In the framework of the Israeli Alternative Theatre Festival, Acco
In this age of the Information Highway, with its combination of satellite technologies and television, computers, and telephones, we are moving toward a system replete with producers, distributors, and consumers that offers a range of options for personal expression, cultural independence, and alternative cultures. The rapid changes taking place in today’s society as a result of technological innovations also influence and change the face of art. Video art, interactive installations, and net art (Internet art) are new art forms created with digital tools that constitute an important basis for reflecting the changes taking place in society.
The navigation in interactive art work demands of the viewer that s/he follow the line of thinking of the artist and decode the signs that the artist has created in order to progress and view the work in its entirety. The works chosen for The Digital Maze deal with the questions raised by the medium and with the awareness of the status of the viewer as a hero (protagonist) that wanders / navigates a world of new signs and symbols.

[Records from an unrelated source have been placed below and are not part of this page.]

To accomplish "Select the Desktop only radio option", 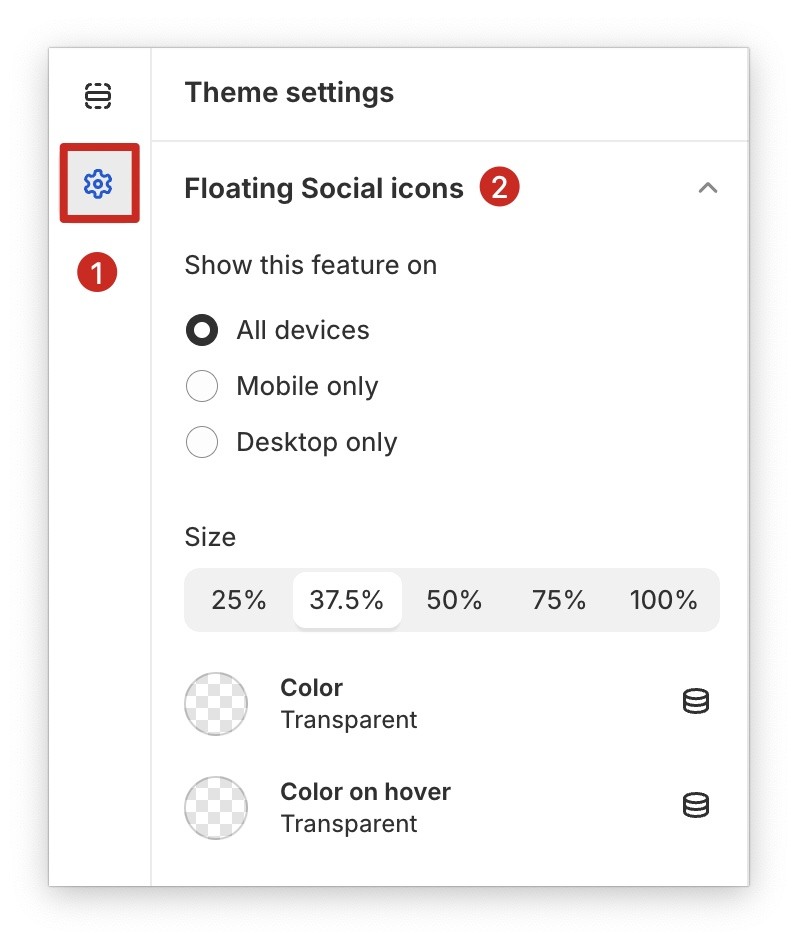I will (202, 443).
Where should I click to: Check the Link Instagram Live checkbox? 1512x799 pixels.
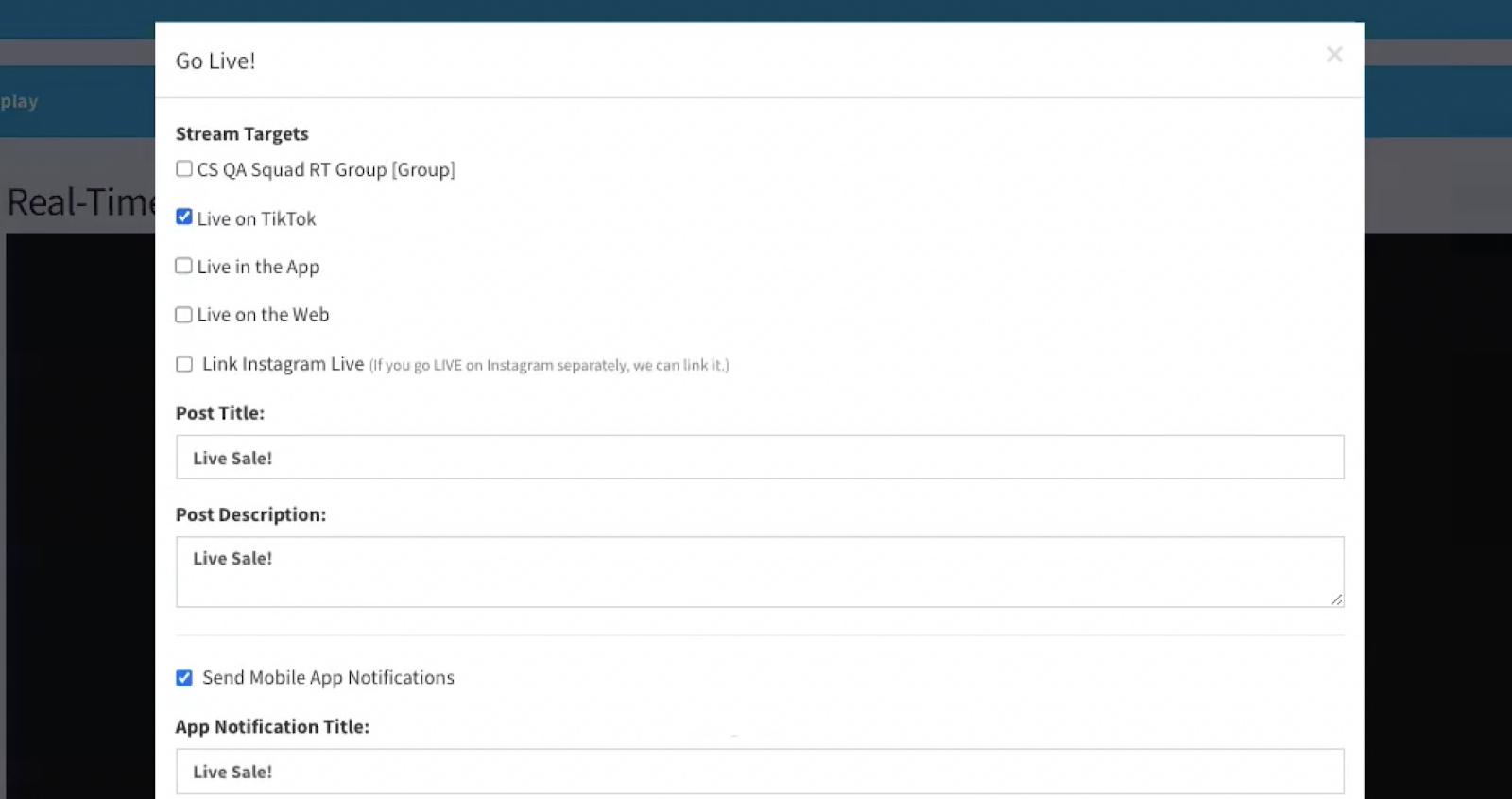[x=184, y=364]
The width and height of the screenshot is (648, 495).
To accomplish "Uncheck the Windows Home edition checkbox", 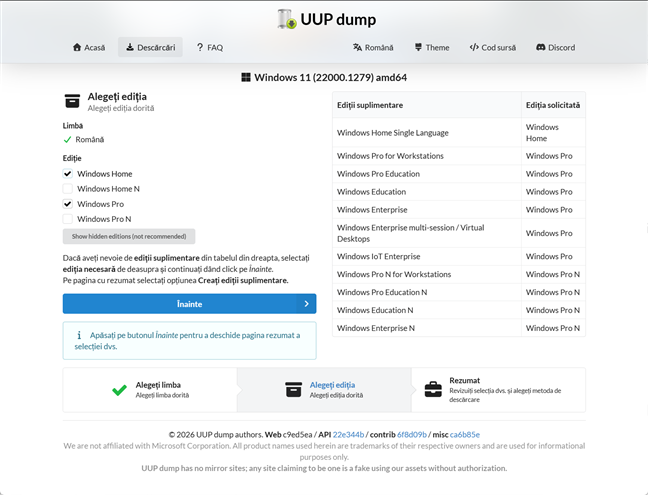I will pyautogui.click(x=68, y=174).
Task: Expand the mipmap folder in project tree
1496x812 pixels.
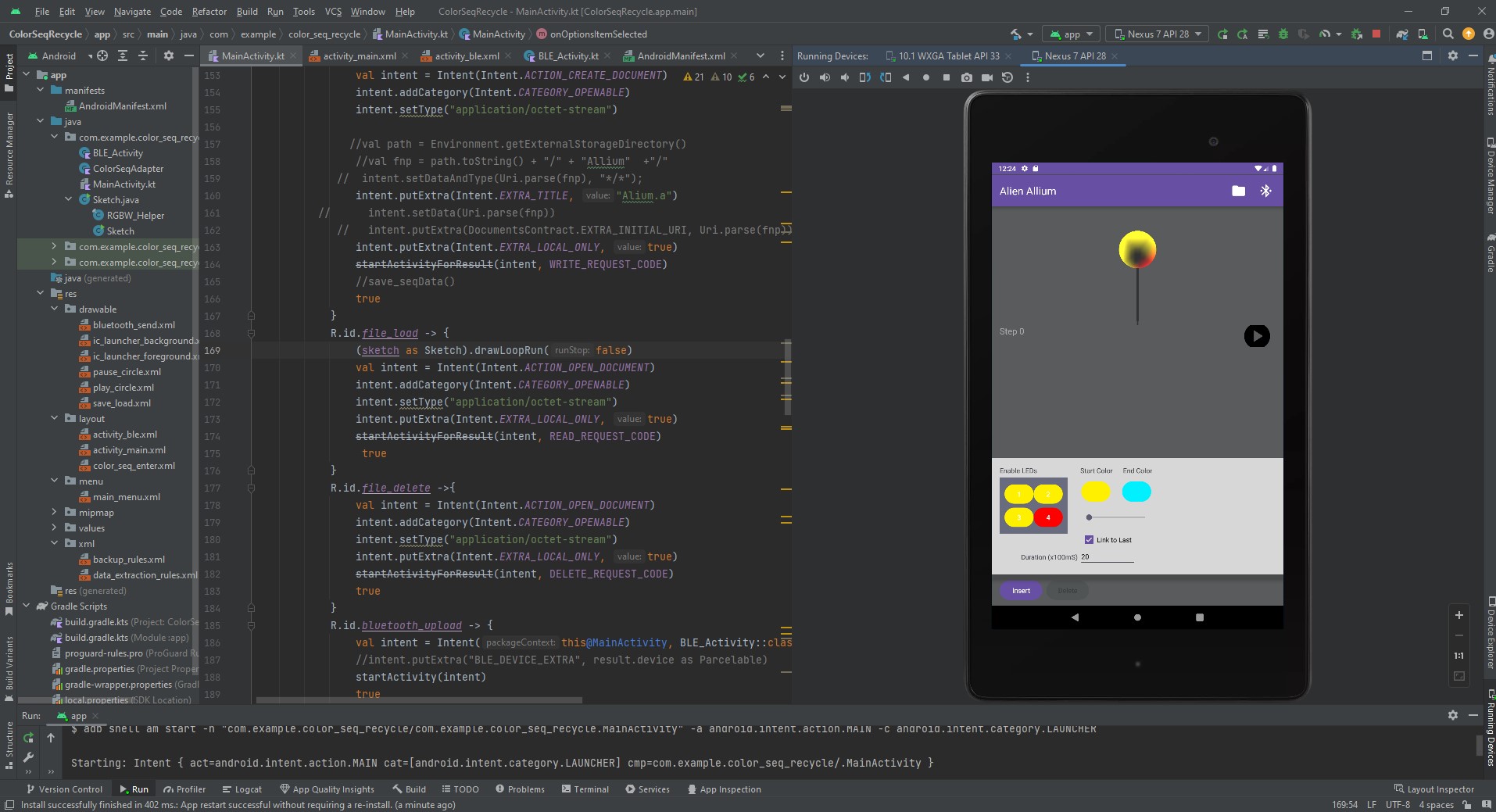Action: pos(55,513)
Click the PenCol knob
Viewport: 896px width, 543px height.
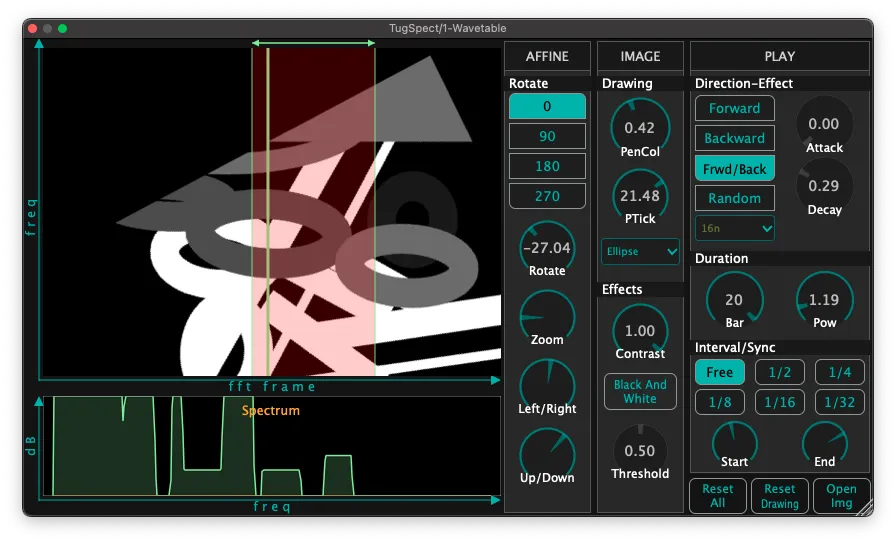[x=639, y=127]
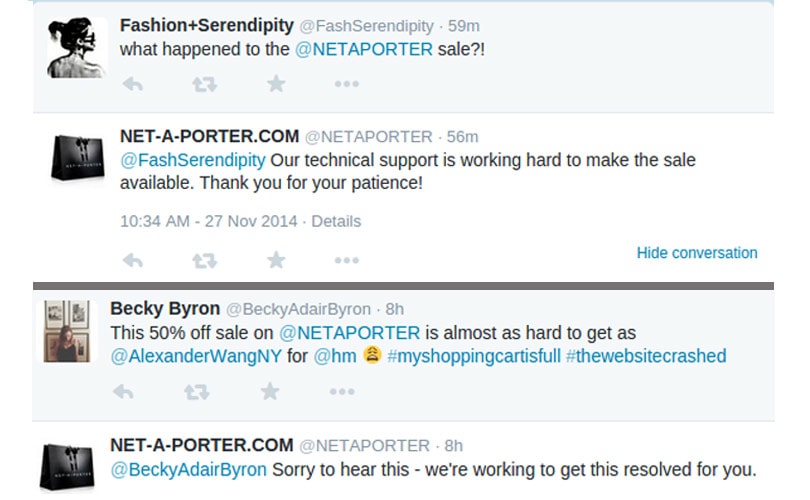Open Details of the 10:34 AM tweet
The image size is (810, 500).
click(336, 221)
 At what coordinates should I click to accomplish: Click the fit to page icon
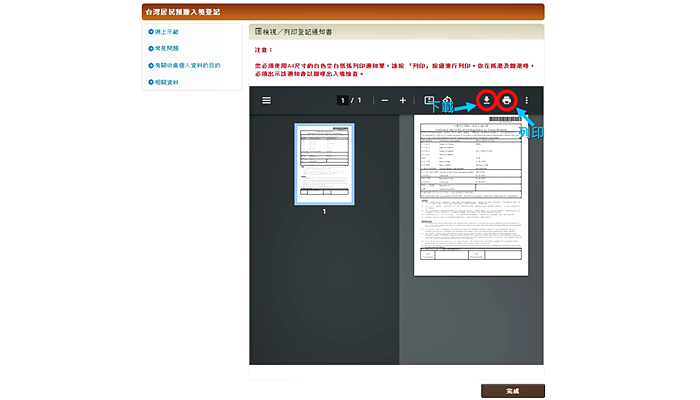[x=430, y=100]
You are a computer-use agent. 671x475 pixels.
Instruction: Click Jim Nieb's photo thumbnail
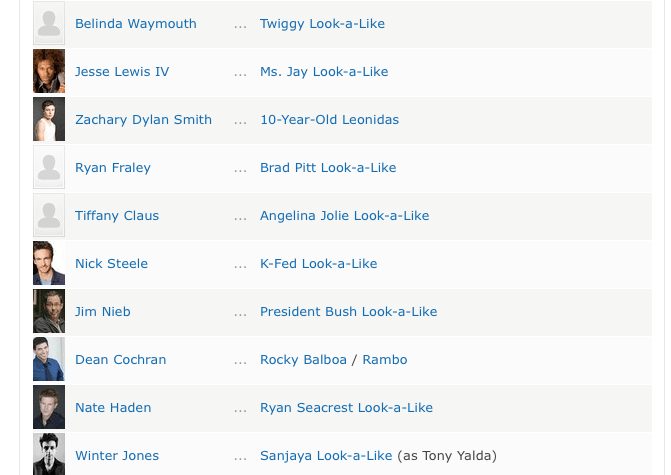point(49,311)
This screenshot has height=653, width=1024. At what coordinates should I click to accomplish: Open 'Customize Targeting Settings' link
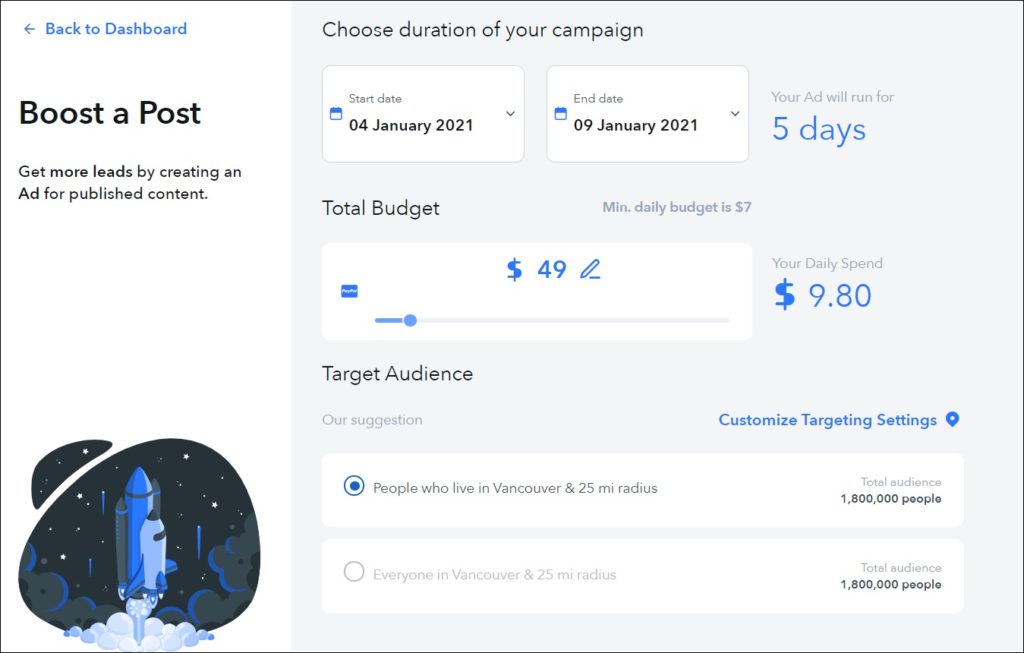(827, 420)
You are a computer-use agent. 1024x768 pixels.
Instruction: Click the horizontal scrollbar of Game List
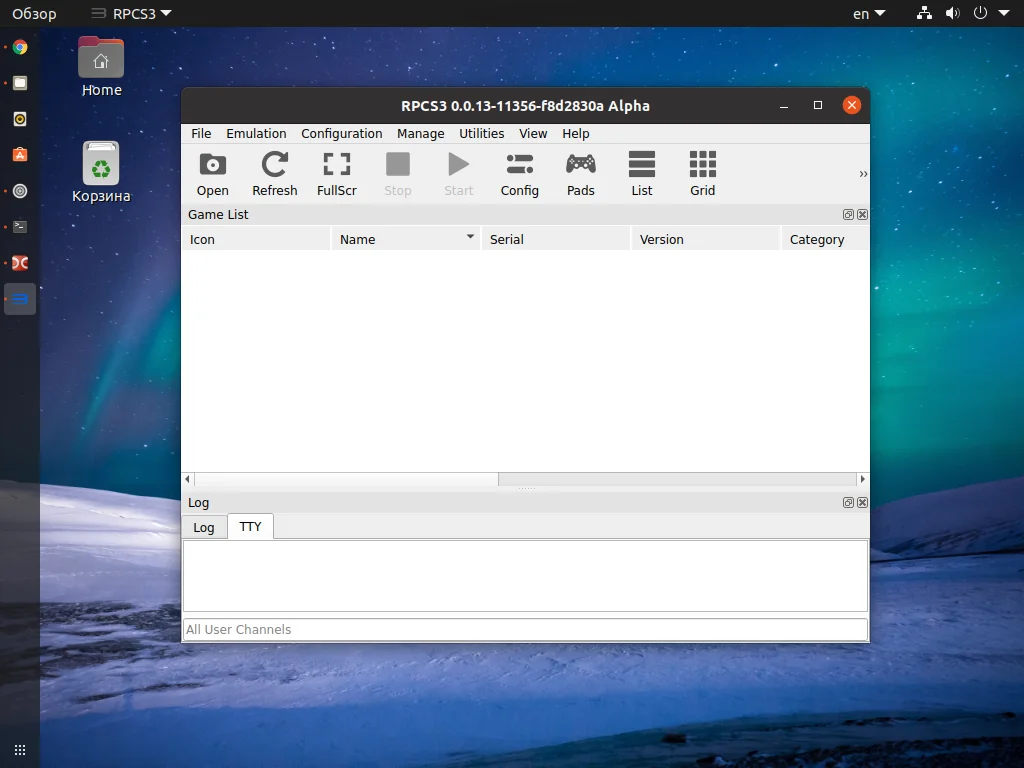(x=346, y=480)
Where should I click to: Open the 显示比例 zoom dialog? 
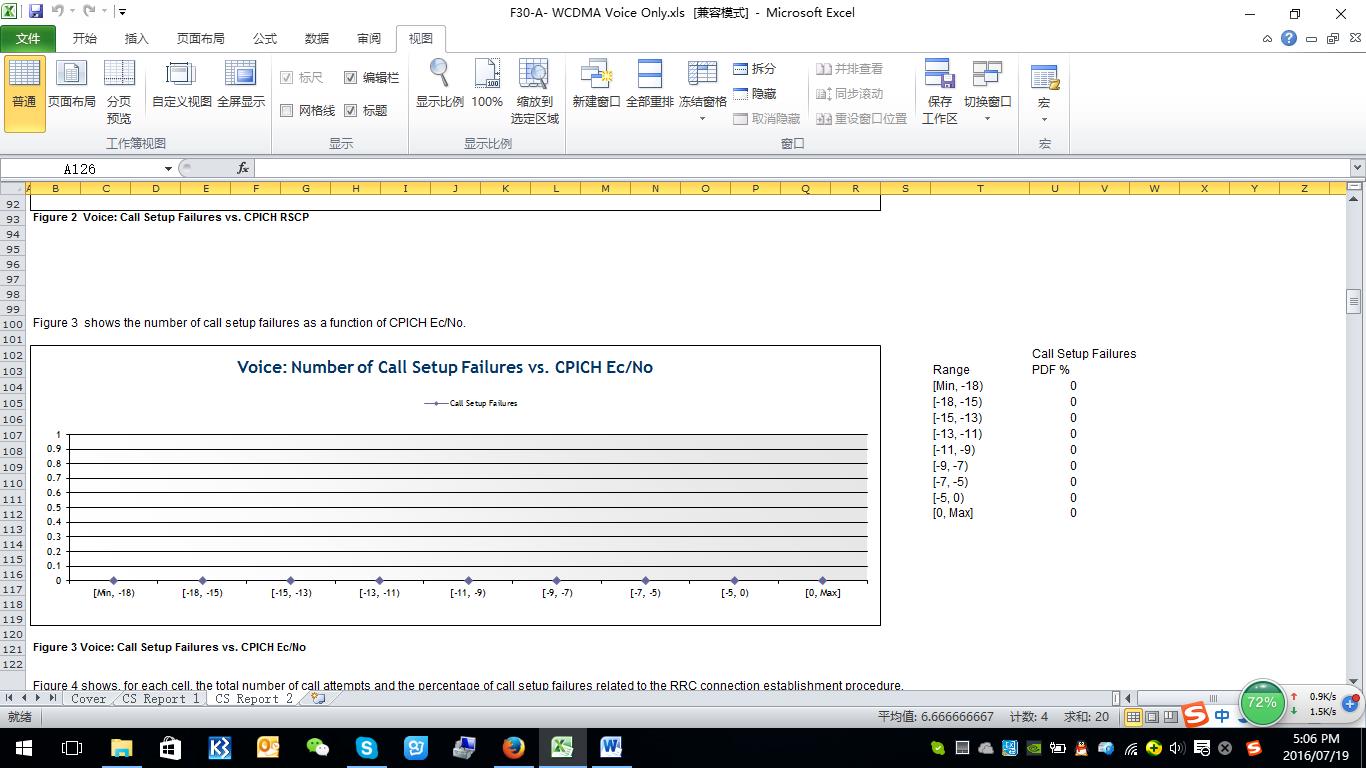(x=439, y=85)
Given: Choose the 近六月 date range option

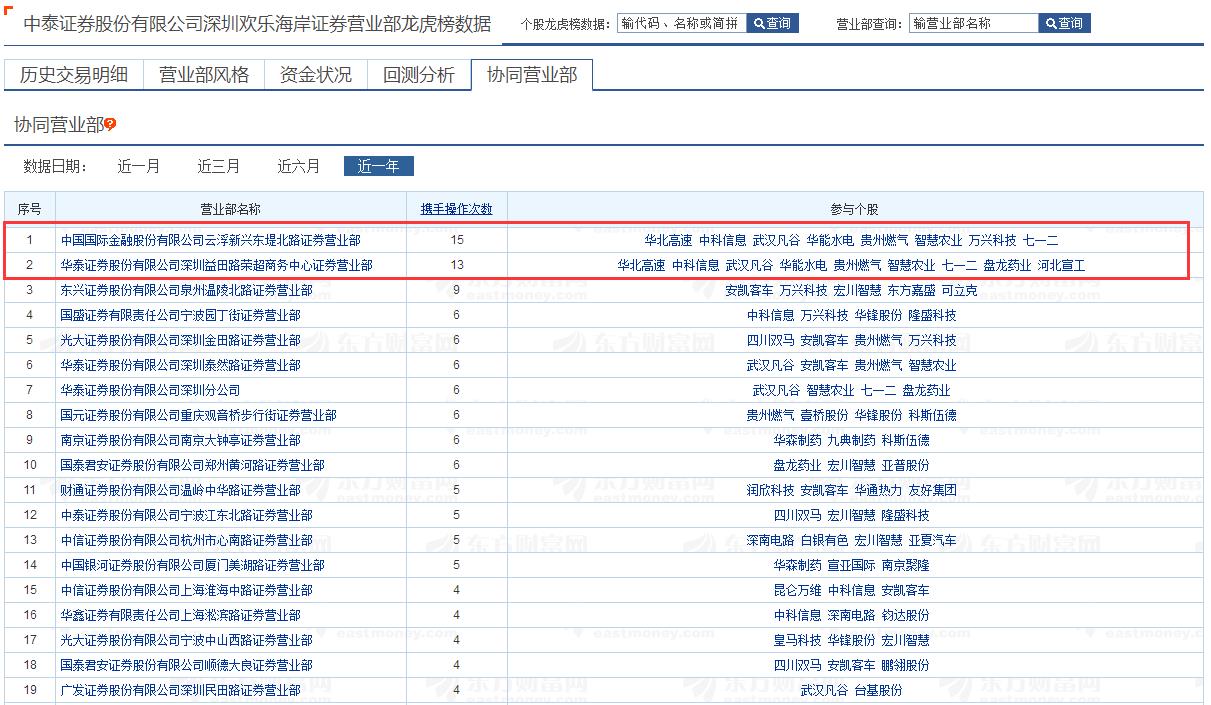Looking at the screenshot, I should coord(299,166).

The word “maze” is connected to the concept of getting lost, confusion, and losing one’s orientation. The maze as a metaphor assumes a process of searching, as those inside it cannot see its end. Those trapped / wandering in a maze must undergo a process in order to reach the solution, the treasure, or the exit. They must crack a code or series of codes and adapt themselves to the prevailing rules.
The Electronic Maze and Theater;
The image of the maze offers a transparency of hypermedia technology. The maze is present in hypermedia systems in a structure that organizes information, text, an image, or sound and the experience of wandering in the maze that is created by the viewer in the course of his or her choices from within a chain of links in the virtual space (a hyperlink is a way of linking text with pictures, film, or sound in non-linear form).
A fundamental similarity exists between the virtual world and the theatrical world: Both rest on the building of a fictitious reality that exists in real time. The experience is created within the viewer / participant, where the condition for its creation is his or her ability to take upon him/herself the rules of the virtual world and take steps to relate to it.
The participating artists present a variety of perspectives on the maze. In everyone, the digital maze is built with different parameters.
Steve Stanza is showing “The Central City,” a work constructed of pieces of text embedded into music files built especially for the Internet with organic networks and city networks, computer-created images, and the sounds of the city of London. In “The Central City,” the city becomes an organic texture of diagrams. The networks in the work contain 200 films that can be navigated. Amorphoscapes by Stanza shows urban images taken from digital media tools are transformed into abstract compositions, then go back to resembling skyscraper jungles. These changes take place as a result of the movement of a computer mouse, yet this installation leaves the standard computer screen and is spread over four video projections. http://www.amorphoscapes.com/am/index.htm
The Interactive Labyrinth (a computer game) by Oren Zuckerman offers a new interface for labyrinth games such as PacMan. In order to move around the game space, the player uses his or her voice in place of a mouse; sound and not words trigger navigation through the maze. The viewer-player must learn to control his or her voice in order to navigate the maze and earn a high score.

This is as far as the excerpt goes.